Re: Out of memory!
by roboticus (Chancellor) on Aug 11, 2010 at 14:18 UTC
|
santhosh.yamsani:
Why go to the trouble of reading the tables in perl? It sounds like a problem the database is suited to. For example:
--Get list of URLs in table 1 not present in table 2
select * from table_1 where URL not in (select URL from table_2)
--Get list of URLs in both tables
select T1.URL
from table_1 T1
join table_2 T2 on T1.URL = T2.URL
--Same, but where "description" doesn't match
select T1.URL
from table_1 T1
join table_2 T2 on T1.URL = T2.URL
where T1.Description != T2.Description
Moving a ton of data from the database server to perl to do simple comparisons is generally the wrong way to go. Learn SQL enough to do your work in the database when possible.
Of course, there are times when it's appropriate to use perl to whack entire tables. But in that case, you probably want to use a bulk copy utility (BCP on Sybase and MS SQL Server) to dump the tables to a flat file. It's faster and you won't run out of memory.
...roboticus
| [reply] [d/l] |
|
|
Moving a ton of data from the database server to perl to do simple comparisons is generally the wrong way to go. Learn SQL enough to do your work in the database when possible.
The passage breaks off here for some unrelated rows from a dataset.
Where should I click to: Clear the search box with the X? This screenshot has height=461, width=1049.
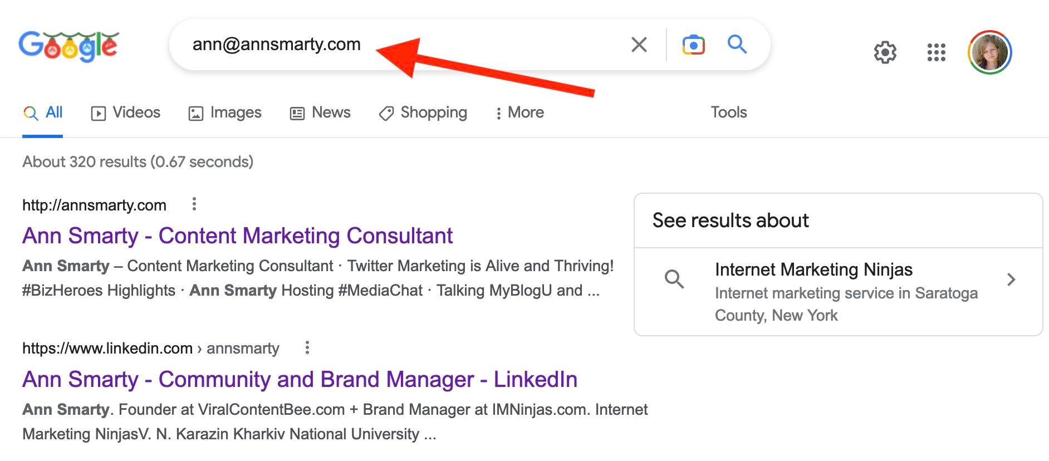639,45
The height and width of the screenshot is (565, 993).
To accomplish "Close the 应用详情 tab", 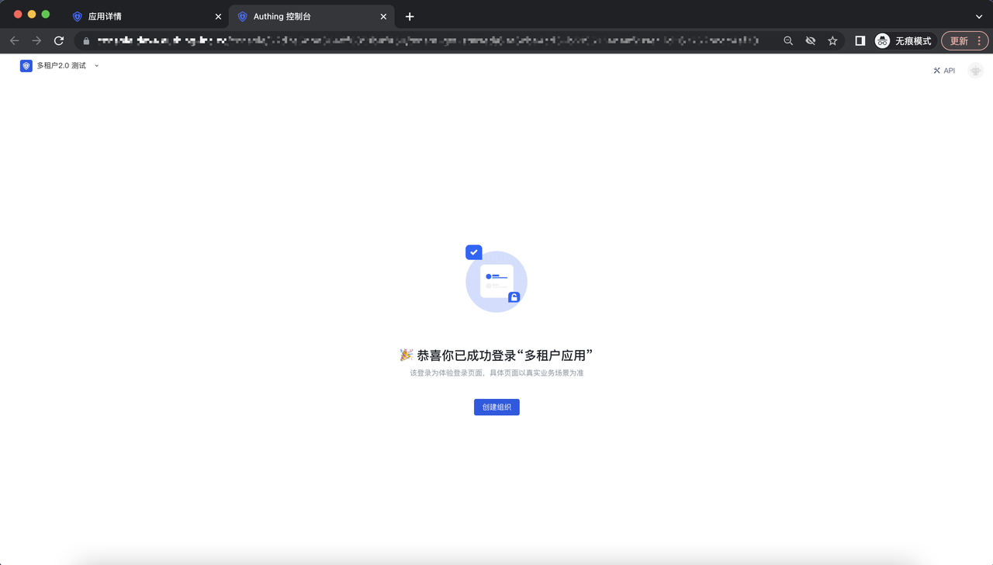I will tap(218, 16).
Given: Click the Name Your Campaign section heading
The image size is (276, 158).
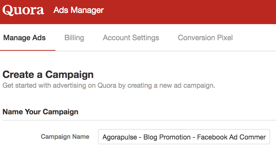Looking at the screenshot, I should [x=40, y=112].
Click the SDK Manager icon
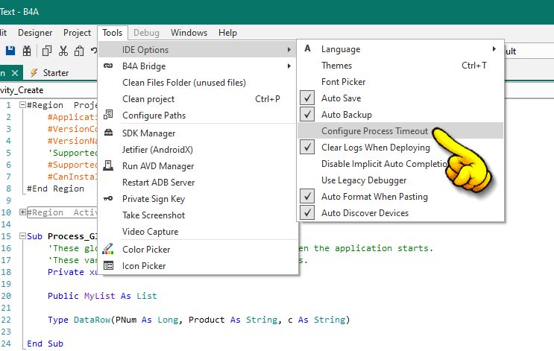The width and height of the screenshot is (554, 351). (x=108, y=133)
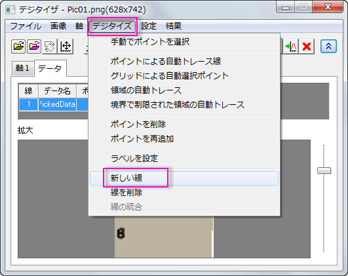Open the ファイル menu

point(26,26)
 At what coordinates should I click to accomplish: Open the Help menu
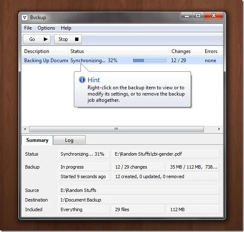click(x=66, y=28)
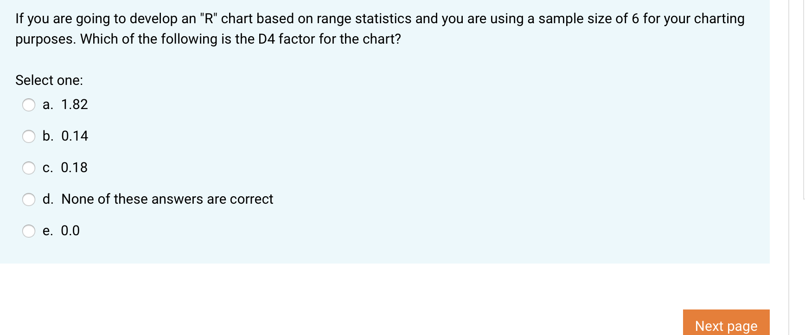
Task: Select radio button for option e
Action: [x=29, y=231]
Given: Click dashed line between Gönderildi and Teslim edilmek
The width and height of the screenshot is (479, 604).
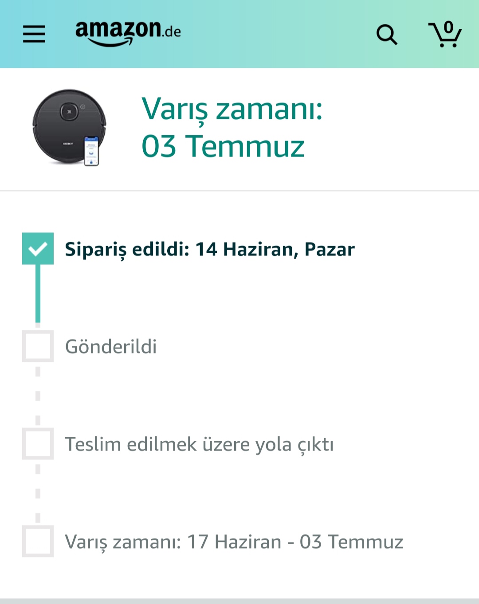Looking at the screenshot, I should coord(38,396).
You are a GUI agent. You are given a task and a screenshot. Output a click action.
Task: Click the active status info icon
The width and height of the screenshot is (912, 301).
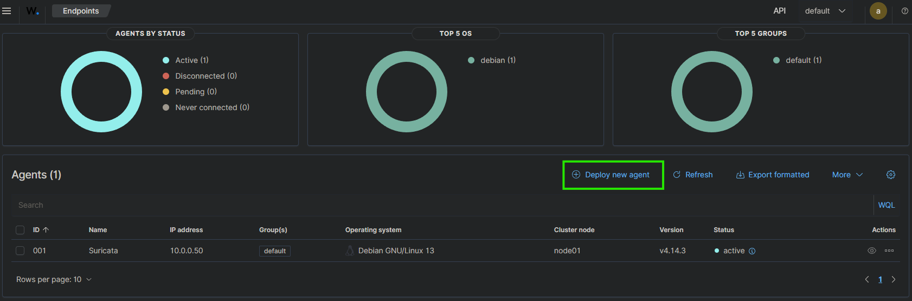(x=752, y=251)
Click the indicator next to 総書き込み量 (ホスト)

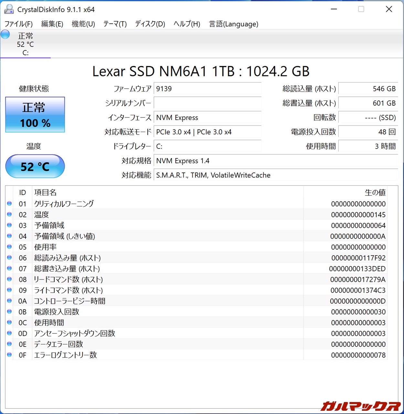[x=9, y=268]
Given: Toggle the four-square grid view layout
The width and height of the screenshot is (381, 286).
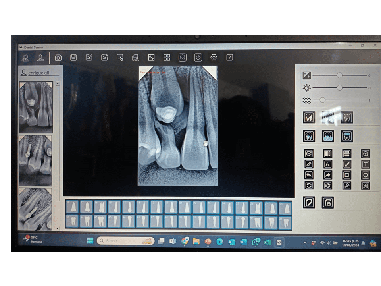Looking at the screenshot, I should 167,58.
That, specially the second sentence, is only true op to a point. It doesn't scale. Certainly, if you have just one process accessing the database, let the database work. But what if you have a 100 servers accessing the database, it may actually pay to do as little work as possible in the database.
| [reply] |
|
|
JavaFan:
While I can imagine cases where it's better to do the job on a different machine in perl, I'll stand by my statement in this case. If I have 100 servers accessing the database, I certainly don't want one task sucking up all the network bandwidth by exporting and importing entire tables instead of just the rows it wants. That's why I put the weasel words "simple comparisons" in there. Index scans are normally cheap, especially on frequently-used tables where the index is mostly cached in RAM anyway.
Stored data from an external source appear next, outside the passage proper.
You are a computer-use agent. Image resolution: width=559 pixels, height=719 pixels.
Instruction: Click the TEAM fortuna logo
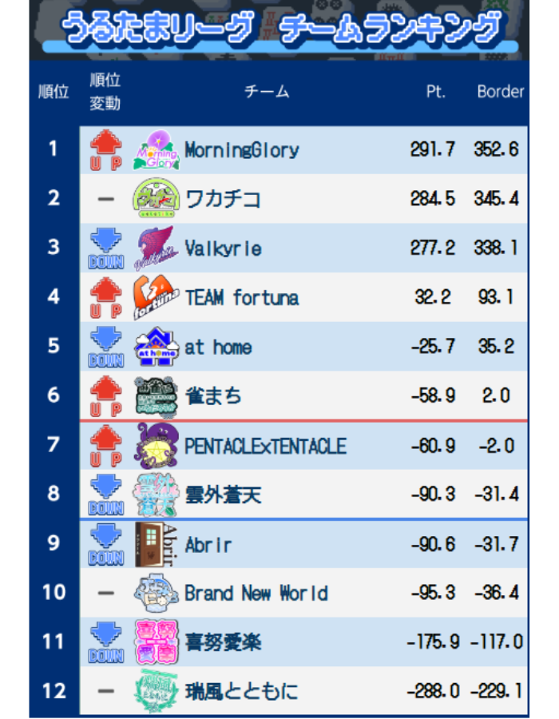pos(156,297)
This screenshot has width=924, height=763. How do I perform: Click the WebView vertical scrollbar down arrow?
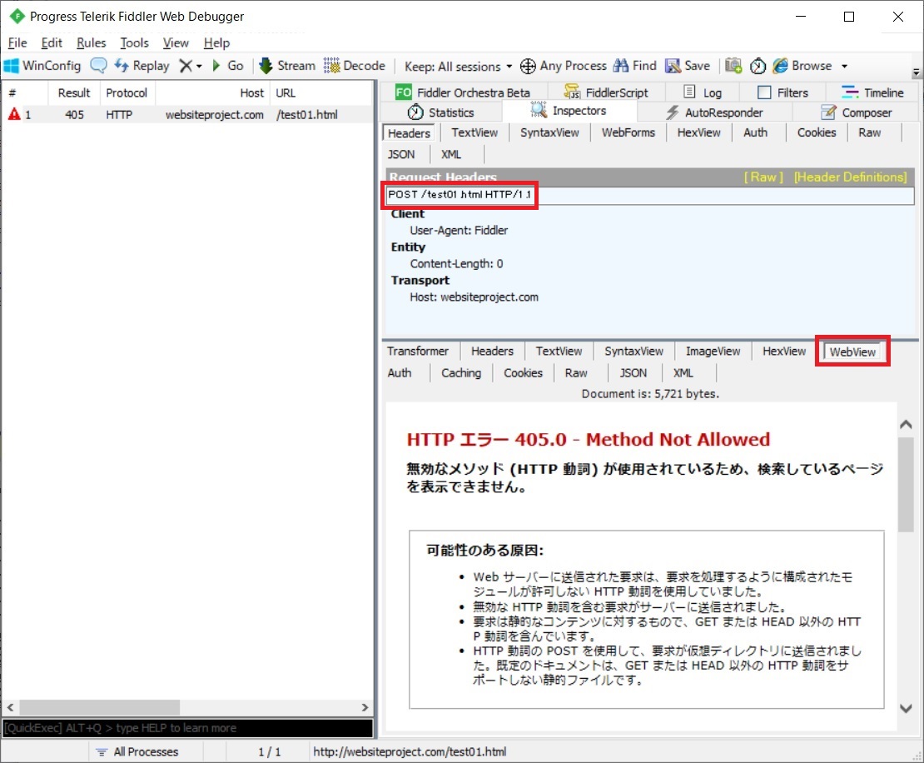point(907,708)
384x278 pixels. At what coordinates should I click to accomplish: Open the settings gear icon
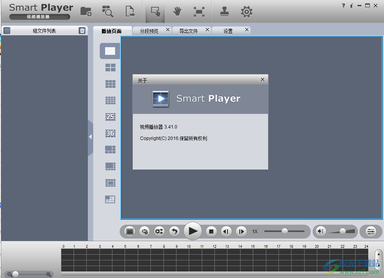246,12
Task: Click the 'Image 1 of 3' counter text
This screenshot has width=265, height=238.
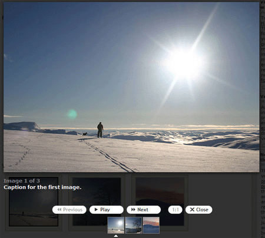Action: click(x=22, y=181)
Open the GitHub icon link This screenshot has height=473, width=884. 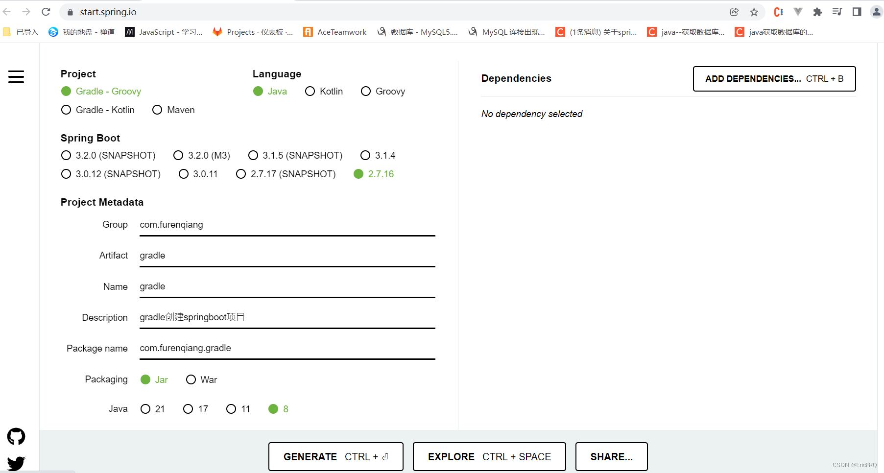[16, 436]
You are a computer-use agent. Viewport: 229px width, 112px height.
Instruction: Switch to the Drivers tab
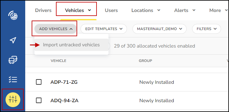tap(43, 10)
Having said that, I totally agree with your sentiment that you need to be cognizant of other database users. We definitely don't want someone to be an inconsiderate database user, frivolously consuming resources with no regard to database performance. Large-scale comparisons, for example, shouldn't be a frequent operation anyway. Proper structuring the applications can normally keep mass comparisons down to a minimum, such as for periodic maintenance.
...roboticus
| [reply] |
|
|
Hii all..!!<\p>
Thanks for your replies <\p>
Firstly i did this task in SQL only.But it took 40 to 45 minutes to compare just 1000 URLs.So we can expect how much time it would take for lakhs of urls.that is why i am trying to do this task using perl.More over i have to do this task weekly. So i have to find out a permanent solution for this.So can any one help in this.<\p>
| [reply] |
|
|
santhosh.yamsani:
Have you tried to optimize your SQL? 40-45 minutes is quite a long time to compare 1000 URLs in *any* language, unless you're doing some amazingly complex comparisons. Do you know which statements are taking up your time?
If you give me a few details about you table structure, indexes and SQL that's performing poorly, I can offer you some suggestions on how to make it faster.
...roboticus
| [reply] |
Re: Out of memory!
by dasgar (Priest) on Aug 11, 2010 at 12:44 UTC
|
If I'm reading your code correctly, you're doing the following:
- Querying database 1
- Querying database 2
- Writing to file 1 using query 1
- Writing to file 2 using query 2
Also, it looks like your two queries and associated output files are completely independent of each other. In that case, I'd recommend doing the following:
- Connect and query database 1
- Write to file 1
- Use undef on the variables related to database 1
- Repeat above steps for database 2 and file 2
This will limit the amount of data in memory and free up memory once you're done with that data.
| [reply] |
|
|
Dasgar('dbi:ODBC:MSSQL','Url.txt');
Dasgar('dbi:ODBC:MSSQL','Url_Ex.txt');
sub Dasgar {
my( $dbstring, $filename );
..DBI->new($dbstring);
...open ... $filename
...
}
| [reply] [d/l] |
|
|
Oh no! I've been reduced to a subroutine! :D
Although I almost suggested a subroutine solution, I opted for a conceptual answer rather than going the code route. However, since he's doing slightly different SQL queries from the databases, I would recommend that the SQL query be another parameter to be passed into the subroutine.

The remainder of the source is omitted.